If you haven’t been exercising until the 40s, don’t waste any more time. The body is still quite healthy and if the focus is to keep it that way, it can be done.
Your body and fitness don’t remain the same when you surpass the 40-years age mark like it was in your younger years. You will be up against the risk of obesity and a host of health problems such as diabetes and heart disease. In women, the changes may be a far-off concern as they experience perimenopause and menopause in their mid-40s to late 40s.
Weight management, keeping those health conditions at bay and staying active isn’t easy when one is 40-plus. Rather than blaming your age and metabolism for the health risks you are up against, you can make a fitness plan that helps you take control of your health.
If you have crossed the 40-year mark, here are some of the exercise recommendations for you.
Core strengthening exercises keep your spine and body stable. The exercises use the muscles in your trunk, hips, abdomen and pelvis. Swimming, ballet, Pilates, yoga and tai chi are some of the effective core-strengthening approaches. Besides increasing your core strength, these exercises help improve flexibility. Strength training helps you away from the stiff, achy muscles and joints.
Bone density begins to deteriorate from the 30s. It's essential to keep your bones strong in order to prevent the risk of osteoporosis and bone breaks in the years ahead. Weight-bearing exercises such as hiking, jogging, climbing stairs, dancing, lifting weights and walking help strengthen your bones.
Aerobic exercise has myriad of health benefits. It can help your heart be healthy, boost your stamina and maintain a healthy weight. Take up aerobic activities; some of the best options are brisk walking, jogging, cycling, swimming and jumping rope.
Your fitness levels drop during the middle years. You cannot push yourself to exercise and workout. But, it’s a great idea to squeeze in moderate physical activity for at least 30 minutes every day or at least the bare minimum to stay healthy and cut down your chronic disease risk.
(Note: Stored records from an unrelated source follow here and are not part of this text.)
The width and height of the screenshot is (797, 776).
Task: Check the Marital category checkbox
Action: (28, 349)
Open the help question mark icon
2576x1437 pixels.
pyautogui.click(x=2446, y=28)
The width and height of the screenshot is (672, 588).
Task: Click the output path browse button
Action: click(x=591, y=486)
Moderately intense cardio for 10 minutes a day, 10 minutes of aerobics a day and 10 minutes of strength training twice a week can give you sufficient workout.
How much exercise do you really need?
Whenever you make an exercise regimen, you must figure out the time you are spending and how it feels at the end of the workout. If you’re not tired and think you can stretch it by 5 minutes, add on another five minutes. And if you feel alright the next day and have no tiredness, you can go on with the program.
It doesn’t matter how much exercise you’re doing if you're not getting in shape. It's all about maintenance. If you haven’t been exercising until the 40s, don’t waste any more time. The body is still quite healthy and if the focus is to keep it that way, it can be done. Find an exercise that you enjoy. Getting active is crucial; an average 30 minutes of moderate activity per day is a minimum for staying healthy. The key is one’s comfort; you can work up to longer sessions when you are comfortable.